I recently deployed nonce support on my site and it makes deploying a strong CSP considerably easier. A lot easier than I thought it was going to be now I've actually done it. One of the other aspects I liked was that my ridiculously huge script-src and style-src directives were cut down by more than 90%.

This got me thinking it'd be nice to simplify the rest of my policy and use nonces in other elements on the page. Things like img-src, child-src, frame-src and even the default-src perhaps?

Could we extend the nonce-source to be used more widely?

[ScottHelme]

Checking if this is a sane proposal: @mikewest @marumari @ptoomey3 @jonathanKingston @oreoshake

[shekyan]

I am not in the list of selected people, so sorry for jumping in. Is changing from external resources whitelisted in source-list to inline scripts whitelisted by nonce made your policy shorter?

Can you give an example of how do you see a nonce used with, say image?

[ScottHelme]

Hi @shekyan, no problem, I was just dropping some names in there of people that jumped to mind :-)
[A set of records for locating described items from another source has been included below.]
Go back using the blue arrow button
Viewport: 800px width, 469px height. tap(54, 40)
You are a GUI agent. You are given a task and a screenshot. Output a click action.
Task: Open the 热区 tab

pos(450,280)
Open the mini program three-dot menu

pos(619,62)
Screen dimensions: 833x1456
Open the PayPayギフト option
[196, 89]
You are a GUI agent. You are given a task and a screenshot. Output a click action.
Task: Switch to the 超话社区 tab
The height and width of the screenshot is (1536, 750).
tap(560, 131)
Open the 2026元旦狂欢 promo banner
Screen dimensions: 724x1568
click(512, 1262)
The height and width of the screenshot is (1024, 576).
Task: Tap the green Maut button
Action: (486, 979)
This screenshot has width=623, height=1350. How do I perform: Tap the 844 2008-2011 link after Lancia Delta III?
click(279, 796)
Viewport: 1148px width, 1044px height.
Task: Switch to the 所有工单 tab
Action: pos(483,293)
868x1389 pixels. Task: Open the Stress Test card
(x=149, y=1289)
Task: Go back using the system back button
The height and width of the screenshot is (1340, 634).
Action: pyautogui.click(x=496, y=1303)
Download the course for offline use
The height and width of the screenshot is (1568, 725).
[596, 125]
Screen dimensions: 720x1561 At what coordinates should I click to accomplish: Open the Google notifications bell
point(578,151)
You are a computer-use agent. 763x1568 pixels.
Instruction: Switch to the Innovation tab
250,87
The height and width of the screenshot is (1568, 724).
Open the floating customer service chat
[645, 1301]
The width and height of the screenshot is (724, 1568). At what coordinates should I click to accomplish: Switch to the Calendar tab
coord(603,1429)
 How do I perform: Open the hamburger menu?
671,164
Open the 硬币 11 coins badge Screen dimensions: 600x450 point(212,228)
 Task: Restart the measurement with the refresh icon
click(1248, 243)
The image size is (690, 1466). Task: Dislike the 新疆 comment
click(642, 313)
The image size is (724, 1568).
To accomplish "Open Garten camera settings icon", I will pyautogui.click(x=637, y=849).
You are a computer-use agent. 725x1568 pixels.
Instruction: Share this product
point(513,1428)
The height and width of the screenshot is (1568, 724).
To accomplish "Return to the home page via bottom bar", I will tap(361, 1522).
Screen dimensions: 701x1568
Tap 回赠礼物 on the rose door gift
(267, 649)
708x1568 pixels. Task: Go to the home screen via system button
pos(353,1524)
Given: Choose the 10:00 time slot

I think you may have misunderstood the change I've made, I've not moved to inline scripts, I've changed from this:

Content-Security-Policy: script-src example.com cdn.com othersite.com mycdn.com whatever.com
<script src="example.com/script.js"></script>

To this:

Content-Security-Policy: script-src 'nonce-abc123'
<script src="example.com/script.js" nonce="abc123"></script>

This way I don't need to whitelist the many hosts that I load various assets from nor do I need to maintain that list going forwards.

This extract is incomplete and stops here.